- _Data shown_:
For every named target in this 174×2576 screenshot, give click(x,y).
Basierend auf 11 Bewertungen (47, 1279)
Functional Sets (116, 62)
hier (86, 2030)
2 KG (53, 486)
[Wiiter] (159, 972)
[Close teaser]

- _Task item_: What you return must match the data line for line.

- _Response to this exercise_:
For every named target in this 174×2576 screenshot, give click(x,y).
Basierend auf 11 Bewertungen (47, 1279)
Functional Sets (116, 62)
hier (86, 2030)
2 KG (53, 486)
[Wiiter] (159, 972)
[Close teaser]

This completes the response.